1. Audit with New Ears

  • Take a day away from the office and listen to your station like a first-time listener.
  • Start at random times of day and take notes: What feels stale? What surprises you?
  • Give just as much attention to the stream as the terrestrial broadcast.

2. Shake Up the Clocks

  • Change one element in the format clock for a week, maybe position a benchmark earlier, swap a stager, shorten a stopset, or add a tease layer.
  • Micro-tweaks often reveal new flow and pacing ideas.

3. Pull Inspiration from Other Markets

  • Listen to stations in different formats, not just competitors.
  • Smart ideas translate across formats.

4. Create a “What If?” Session

Ask the team:

  • What if we removed this benchmark?
  • What if we built a feature around local culture?
  • What if we pretend we’re launching the station today? What would we keep?
  • Resetting assumptions frees up new thinking.

5. Pretend You’re the Listener

  • Build a quick “listener persona” and brainstorm from their point of view.
  • What would make my drive better? What would get me to stay through the break?

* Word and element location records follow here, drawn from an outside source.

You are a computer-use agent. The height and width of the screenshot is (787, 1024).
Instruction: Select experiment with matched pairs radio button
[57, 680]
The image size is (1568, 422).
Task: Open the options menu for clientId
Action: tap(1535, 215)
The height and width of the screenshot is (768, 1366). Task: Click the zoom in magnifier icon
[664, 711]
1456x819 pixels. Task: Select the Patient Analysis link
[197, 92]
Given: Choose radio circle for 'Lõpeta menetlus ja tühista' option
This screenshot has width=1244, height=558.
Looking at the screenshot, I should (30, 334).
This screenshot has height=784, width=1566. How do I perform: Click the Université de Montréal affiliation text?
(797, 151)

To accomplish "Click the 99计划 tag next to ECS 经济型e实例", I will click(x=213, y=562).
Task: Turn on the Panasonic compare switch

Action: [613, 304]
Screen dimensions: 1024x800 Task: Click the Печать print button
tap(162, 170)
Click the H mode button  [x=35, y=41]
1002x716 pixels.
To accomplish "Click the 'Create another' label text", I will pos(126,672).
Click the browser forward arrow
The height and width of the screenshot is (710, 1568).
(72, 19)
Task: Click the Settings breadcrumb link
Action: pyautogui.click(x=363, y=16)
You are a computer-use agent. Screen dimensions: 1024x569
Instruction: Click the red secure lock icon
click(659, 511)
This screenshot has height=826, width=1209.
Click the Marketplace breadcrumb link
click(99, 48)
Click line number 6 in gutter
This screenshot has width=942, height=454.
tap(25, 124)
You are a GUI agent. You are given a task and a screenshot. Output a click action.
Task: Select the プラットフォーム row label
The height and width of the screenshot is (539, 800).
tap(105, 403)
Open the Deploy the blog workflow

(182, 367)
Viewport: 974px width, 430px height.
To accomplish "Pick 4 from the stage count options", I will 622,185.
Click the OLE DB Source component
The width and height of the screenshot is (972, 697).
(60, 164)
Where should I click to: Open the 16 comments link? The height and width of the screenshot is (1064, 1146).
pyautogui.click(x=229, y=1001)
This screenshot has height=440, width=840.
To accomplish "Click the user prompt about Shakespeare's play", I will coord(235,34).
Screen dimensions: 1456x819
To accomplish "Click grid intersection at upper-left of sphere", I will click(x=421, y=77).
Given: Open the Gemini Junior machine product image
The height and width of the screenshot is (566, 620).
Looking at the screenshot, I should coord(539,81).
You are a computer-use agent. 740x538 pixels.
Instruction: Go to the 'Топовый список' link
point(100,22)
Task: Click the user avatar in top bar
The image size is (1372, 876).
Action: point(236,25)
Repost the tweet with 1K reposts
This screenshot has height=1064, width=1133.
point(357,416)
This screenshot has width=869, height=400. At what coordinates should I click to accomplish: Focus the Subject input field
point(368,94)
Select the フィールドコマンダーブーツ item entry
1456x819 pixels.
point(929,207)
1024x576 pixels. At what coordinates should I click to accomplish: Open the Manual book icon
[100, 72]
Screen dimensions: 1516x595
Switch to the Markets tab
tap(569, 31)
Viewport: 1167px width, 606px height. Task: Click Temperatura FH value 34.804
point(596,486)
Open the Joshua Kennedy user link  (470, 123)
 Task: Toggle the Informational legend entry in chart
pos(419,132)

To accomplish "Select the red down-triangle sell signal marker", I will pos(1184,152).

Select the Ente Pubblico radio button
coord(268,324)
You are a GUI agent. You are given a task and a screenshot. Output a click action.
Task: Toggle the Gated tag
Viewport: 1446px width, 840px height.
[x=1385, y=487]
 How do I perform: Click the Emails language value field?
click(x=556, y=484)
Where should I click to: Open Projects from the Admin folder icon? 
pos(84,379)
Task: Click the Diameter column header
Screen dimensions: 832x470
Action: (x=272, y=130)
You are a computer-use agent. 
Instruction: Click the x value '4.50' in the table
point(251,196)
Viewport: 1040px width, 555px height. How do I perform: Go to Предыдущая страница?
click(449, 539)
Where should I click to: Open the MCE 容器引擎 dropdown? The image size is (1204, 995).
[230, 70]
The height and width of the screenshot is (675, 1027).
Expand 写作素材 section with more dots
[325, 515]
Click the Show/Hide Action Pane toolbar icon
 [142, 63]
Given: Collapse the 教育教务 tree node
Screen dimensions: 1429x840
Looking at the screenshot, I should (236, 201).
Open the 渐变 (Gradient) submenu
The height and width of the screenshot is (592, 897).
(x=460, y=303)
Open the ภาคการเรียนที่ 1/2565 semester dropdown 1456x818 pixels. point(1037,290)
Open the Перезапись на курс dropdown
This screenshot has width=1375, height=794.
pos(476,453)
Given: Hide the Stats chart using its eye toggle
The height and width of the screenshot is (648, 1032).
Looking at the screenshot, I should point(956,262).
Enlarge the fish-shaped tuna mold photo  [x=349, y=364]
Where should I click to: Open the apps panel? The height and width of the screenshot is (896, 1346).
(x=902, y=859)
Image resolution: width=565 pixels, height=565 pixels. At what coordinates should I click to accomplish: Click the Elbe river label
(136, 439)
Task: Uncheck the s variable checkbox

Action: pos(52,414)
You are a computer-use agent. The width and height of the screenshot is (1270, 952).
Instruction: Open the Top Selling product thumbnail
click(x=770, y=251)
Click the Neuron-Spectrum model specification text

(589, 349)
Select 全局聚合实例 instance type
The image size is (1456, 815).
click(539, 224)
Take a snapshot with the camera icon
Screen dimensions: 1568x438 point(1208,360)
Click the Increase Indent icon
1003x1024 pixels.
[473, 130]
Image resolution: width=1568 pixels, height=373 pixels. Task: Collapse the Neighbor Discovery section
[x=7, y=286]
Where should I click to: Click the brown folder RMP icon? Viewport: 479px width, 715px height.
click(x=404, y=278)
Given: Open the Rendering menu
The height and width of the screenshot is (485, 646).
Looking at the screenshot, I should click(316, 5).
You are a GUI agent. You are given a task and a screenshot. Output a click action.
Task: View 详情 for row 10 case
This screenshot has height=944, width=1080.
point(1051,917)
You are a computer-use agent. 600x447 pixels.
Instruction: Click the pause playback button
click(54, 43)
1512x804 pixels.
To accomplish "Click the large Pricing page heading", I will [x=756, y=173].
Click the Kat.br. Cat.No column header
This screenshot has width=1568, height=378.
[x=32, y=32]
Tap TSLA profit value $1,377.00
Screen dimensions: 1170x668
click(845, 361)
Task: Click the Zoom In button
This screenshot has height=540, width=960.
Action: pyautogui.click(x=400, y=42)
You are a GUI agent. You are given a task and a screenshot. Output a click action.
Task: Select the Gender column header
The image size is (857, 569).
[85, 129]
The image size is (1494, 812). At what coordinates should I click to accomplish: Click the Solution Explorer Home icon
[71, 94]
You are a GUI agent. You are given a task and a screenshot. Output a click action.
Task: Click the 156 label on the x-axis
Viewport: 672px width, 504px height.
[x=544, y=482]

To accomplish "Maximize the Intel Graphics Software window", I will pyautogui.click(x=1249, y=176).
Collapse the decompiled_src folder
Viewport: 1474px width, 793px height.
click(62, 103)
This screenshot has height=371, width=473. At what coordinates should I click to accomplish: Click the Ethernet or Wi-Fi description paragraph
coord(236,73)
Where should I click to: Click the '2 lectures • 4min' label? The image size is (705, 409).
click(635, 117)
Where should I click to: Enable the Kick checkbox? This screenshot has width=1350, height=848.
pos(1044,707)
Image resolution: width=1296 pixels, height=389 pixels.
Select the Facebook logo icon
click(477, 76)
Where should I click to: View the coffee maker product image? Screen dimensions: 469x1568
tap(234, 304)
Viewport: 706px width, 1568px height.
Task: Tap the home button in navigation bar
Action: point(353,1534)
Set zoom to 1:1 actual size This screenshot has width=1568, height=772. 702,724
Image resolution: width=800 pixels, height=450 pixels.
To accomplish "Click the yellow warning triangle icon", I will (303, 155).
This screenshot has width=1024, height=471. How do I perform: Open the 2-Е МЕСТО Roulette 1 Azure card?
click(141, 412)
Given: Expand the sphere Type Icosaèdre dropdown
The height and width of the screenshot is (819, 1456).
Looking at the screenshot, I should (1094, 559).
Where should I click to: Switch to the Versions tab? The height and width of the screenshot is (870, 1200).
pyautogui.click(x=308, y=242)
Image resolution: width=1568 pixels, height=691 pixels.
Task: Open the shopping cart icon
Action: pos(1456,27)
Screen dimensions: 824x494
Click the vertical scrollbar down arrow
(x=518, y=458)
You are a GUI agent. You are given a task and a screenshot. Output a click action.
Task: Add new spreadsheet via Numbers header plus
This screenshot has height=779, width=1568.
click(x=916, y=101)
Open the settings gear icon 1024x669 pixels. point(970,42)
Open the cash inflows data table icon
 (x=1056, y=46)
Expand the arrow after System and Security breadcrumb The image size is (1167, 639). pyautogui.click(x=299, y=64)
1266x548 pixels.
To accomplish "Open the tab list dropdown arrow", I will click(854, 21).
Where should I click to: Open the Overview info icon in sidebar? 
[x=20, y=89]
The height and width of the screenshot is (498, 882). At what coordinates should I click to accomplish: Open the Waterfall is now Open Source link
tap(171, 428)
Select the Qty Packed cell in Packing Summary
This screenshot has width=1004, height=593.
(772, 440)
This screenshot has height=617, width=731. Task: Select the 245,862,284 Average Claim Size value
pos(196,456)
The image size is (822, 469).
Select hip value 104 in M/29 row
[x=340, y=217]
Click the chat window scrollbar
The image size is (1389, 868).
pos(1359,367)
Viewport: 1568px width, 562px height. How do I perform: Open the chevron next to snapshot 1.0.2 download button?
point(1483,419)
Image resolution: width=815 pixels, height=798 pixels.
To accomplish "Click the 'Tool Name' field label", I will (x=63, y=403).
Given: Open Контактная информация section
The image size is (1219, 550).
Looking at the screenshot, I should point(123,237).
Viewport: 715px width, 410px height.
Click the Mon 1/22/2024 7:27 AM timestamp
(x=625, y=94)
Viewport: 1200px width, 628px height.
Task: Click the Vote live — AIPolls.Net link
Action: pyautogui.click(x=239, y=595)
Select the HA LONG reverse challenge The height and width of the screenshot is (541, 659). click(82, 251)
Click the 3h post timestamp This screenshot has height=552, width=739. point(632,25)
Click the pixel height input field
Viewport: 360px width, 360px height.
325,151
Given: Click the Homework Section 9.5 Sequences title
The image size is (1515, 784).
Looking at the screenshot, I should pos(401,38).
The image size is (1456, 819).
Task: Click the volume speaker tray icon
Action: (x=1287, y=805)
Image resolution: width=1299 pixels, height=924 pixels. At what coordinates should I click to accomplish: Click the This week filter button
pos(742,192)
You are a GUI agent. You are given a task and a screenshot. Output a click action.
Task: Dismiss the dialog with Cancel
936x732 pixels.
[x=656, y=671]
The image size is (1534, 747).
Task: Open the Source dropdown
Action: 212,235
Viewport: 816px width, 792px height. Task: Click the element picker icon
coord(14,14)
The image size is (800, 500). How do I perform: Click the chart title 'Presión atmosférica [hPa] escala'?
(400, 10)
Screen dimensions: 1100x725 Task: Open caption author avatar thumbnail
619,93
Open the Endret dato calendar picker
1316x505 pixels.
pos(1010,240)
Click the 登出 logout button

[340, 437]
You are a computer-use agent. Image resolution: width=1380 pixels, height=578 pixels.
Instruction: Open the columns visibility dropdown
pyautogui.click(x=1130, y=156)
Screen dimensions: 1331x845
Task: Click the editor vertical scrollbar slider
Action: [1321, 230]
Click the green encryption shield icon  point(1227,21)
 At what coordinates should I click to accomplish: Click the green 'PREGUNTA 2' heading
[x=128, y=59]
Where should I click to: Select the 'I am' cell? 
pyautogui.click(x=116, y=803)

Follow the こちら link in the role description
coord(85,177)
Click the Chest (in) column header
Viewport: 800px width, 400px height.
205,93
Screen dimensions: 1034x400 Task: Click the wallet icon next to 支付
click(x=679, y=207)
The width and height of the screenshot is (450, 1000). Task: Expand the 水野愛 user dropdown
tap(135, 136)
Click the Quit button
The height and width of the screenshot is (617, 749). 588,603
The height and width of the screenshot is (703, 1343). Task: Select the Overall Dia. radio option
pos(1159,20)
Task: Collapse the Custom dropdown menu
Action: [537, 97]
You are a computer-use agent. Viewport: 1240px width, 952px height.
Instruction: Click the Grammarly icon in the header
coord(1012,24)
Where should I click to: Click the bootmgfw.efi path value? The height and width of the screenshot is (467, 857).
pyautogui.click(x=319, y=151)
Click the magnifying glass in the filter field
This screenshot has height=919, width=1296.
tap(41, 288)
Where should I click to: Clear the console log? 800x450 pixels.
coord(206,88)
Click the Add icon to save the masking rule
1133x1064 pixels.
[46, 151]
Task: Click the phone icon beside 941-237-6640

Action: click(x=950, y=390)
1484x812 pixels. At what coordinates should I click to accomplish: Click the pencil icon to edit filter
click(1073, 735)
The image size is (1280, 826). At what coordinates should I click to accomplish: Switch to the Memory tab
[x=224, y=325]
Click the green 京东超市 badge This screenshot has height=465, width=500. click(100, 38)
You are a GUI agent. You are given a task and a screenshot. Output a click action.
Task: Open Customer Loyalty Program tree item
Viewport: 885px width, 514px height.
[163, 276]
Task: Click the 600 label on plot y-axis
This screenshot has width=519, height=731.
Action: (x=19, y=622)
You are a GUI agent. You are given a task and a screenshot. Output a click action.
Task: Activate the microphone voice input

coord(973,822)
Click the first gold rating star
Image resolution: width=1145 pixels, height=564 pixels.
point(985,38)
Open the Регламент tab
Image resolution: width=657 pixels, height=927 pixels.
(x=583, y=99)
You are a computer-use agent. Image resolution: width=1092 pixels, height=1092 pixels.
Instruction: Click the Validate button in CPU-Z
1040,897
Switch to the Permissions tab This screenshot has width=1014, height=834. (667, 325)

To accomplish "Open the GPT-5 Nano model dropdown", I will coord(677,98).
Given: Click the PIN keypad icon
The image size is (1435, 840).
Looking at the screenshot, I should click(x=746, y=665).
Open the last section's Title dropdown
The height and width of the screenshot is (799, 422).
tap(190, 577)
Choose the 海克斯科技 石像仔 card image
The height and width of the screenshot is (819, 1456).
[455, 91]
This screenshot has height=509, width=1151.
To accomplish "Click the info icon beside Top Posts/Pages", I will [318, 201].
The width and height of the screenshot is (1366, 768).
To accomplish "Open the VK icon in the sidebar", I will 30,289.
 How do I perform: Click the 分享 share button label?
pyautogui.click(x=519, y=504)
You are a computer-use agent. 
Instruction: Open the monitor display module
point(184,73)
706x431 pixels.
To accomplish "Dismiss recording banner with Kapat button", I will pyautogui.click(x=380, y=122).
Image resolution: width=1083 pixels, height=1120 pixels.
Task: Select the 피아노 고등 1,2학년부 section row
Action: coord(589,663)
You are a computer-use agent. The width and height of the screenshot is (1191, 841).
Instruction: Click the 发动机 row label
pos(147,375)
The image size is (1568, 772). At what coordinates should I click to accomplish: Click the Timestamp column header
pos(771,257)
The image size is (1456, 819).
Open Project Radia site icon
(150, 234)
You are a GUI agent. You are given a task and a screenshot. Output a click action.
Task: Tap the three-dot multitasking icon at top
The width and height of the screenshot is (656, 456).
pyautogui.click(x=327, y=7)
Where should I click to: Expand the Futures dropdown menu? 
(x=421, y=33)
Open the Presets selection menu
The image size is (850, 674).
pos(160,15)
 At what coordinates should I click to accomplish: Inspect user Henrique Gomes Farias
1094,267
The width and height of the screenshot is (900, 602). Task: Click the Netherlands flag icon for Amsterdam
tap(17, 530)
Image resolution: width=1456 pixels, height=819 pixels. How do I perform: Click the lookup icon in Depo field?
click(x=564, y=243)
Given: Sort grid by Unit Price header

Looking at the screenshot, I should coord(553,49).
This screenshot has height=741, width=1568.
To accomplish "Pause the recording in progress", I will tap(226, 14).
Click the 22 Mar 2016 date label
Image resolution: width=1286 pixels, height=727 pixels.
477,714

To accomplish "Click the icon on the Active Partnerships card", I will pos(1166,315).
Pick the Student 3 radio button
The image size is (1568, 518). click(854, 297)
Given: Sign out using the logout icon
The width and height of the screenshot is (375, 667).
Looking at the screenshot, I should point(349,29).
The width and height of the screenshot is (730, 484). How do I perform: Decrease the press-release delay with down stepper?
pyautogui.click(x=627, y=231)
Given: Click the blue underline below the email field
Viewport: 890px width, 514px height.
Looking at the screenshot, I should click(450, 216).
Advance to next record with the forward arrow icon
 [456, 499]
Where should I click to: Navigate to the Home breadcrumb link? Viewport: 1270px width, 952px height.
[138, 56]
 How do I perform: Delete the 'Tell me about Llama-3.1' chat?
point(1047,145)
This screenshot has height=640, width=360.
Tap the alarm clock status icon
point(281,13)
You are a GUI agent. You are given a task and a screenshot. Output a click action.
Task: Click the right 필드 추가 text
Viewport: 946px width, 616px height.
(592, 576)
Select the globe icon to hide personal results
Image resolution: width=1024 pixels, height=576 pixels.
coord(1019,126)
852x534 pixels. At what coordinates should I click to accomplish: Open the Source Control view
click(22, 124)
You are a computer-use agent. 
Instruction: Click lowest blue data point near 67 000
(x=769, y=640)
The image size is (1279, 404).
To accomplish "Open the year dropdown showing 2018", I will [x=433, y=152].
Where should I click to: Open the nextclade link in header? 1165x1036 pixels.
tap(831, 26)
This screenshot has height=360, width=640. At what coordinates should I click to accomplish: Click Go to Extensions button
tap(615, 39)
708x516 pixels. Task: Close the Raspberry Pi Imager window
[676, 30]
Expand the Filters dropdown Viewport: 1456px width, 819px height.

6. Do the Reverse Exercise

Flip the usual question:

  • How could we make our station less compelling? Then make sure you’re doing the opposite.

7. Test Mini-Features

  • Try a one-week version of a new segment, contest, or imaging style.
  • Low commitment, high insight.

8. Change Your Monitoring Habits

  • If you normally monitor mornings, monitor nights.
  • If you focus on talent, focus on imaging. Different angles = new discoveries.

9. Borrow Energy from Other Media

  • What’s working in podcast pacing?
  • What TikTok trends have radio-friendly potential?

10. Collaborate with Unlikely Voices

  • Bring in sales, promo assistants, interns, or off-format jocks for a brainstorm.
  • They often spot opportunities programmers miss.

11. Refresh Your Production Palette

  • Add a new SFX library.
  • Try alternate VO phrasing or sonic branding.
  • Tighten or loosen imaging to experiment with energy and tone.

12. Give Talent a Creative Challenge

  • “Do a break today where you never say the station name.” (They’ll get more creative teasing content.)
  • “Explain one trending story using a sound effect.” Novel prompts unlock new content approaches.

13. Revisit Your Story

Every station has a brand story. Ask:

  • Is our purpose still clear on-air?
  • Would listeners describe us the way we describe us? If not, there’s your creative reset.

14. Conduct a 24-Hour Inspiration Sprint

In one day:

  • Listen to 3 stations.
  • Watch 2 random YouTube creators.
  • Scroll 5 new social accounts.
  • Capture 10 ideas, no matter how weird. Patterns will jump out.

15. Celebrate What’s Working

Sometimes you only see the rut. Look at your wins:

  • Which hours are growing?
  • Which features get calls or engagement? Amplify those cracks of light.